-- What is being asked --
Copy nothing but the lines from the one containing "976x599 pixels." through the last line of the entries below, exactly as written and without pictures.

[Information provided — start]

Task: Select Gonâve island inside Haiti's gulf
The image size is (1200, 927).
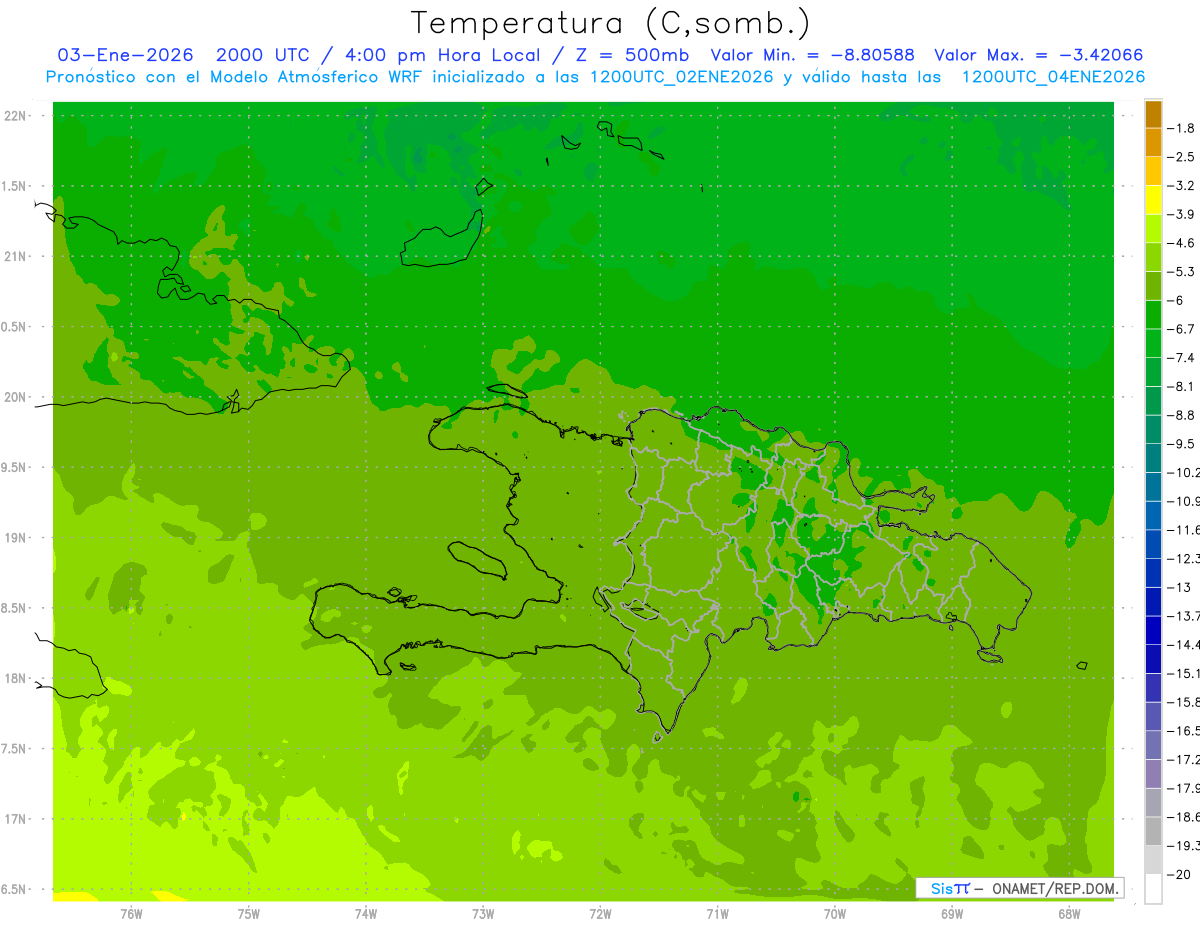Action: [476, 559]
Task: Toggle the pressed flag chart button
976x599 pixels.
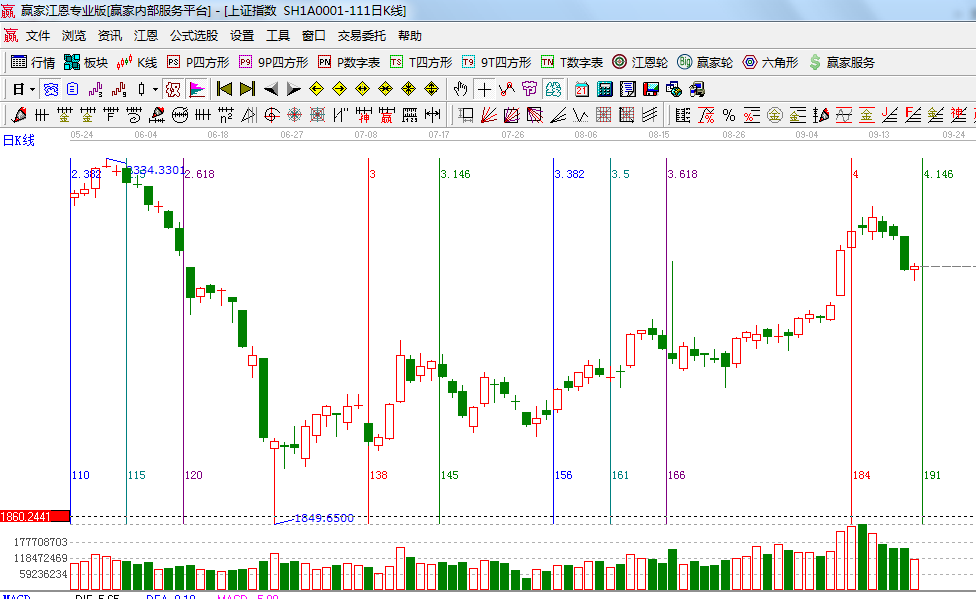Action: tap(196, 89)
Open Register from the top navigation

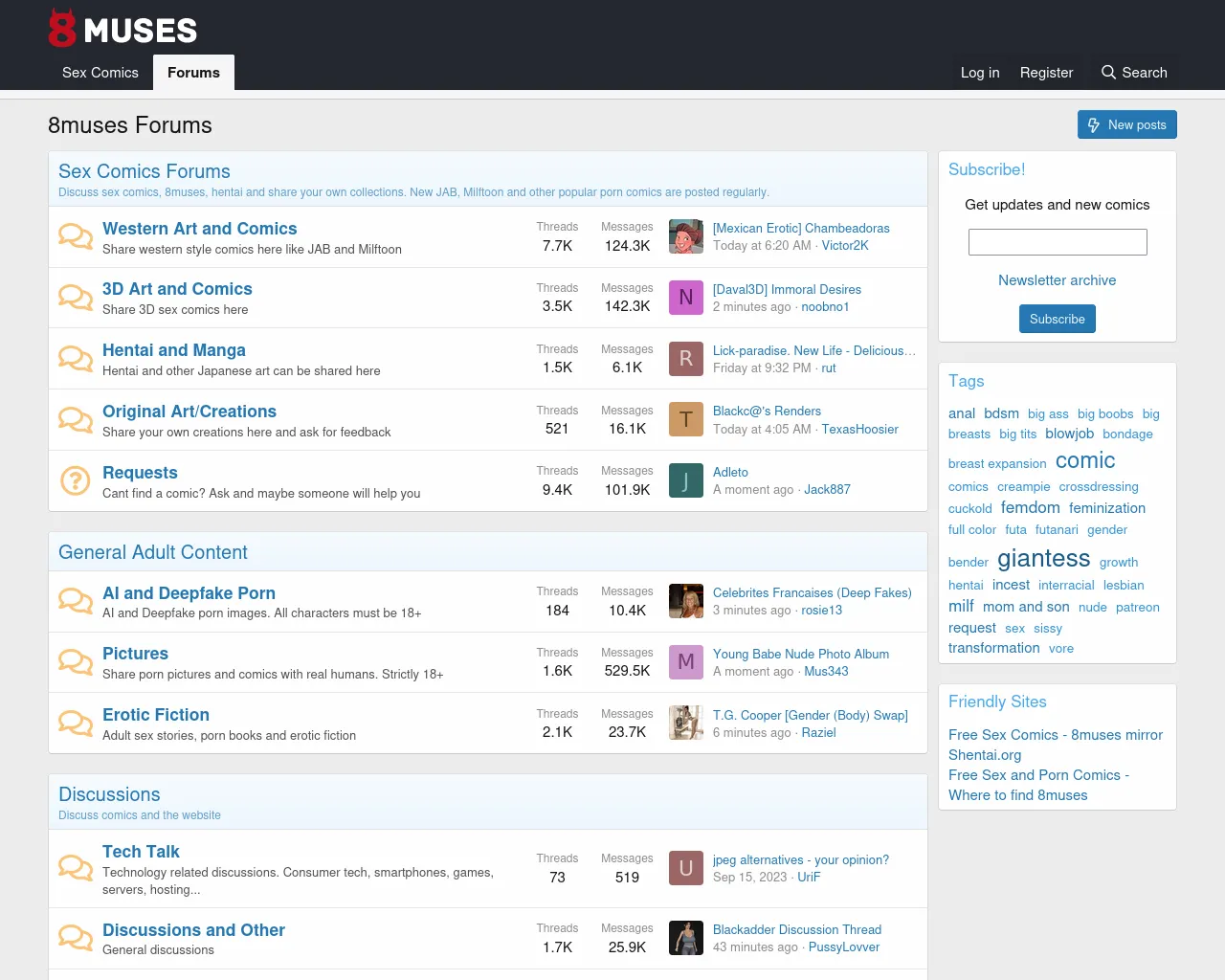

[Information provided — finish]

-- Expected output --
976x599 pixels.
Action: tap(196, 89)
Open Register from the top navigation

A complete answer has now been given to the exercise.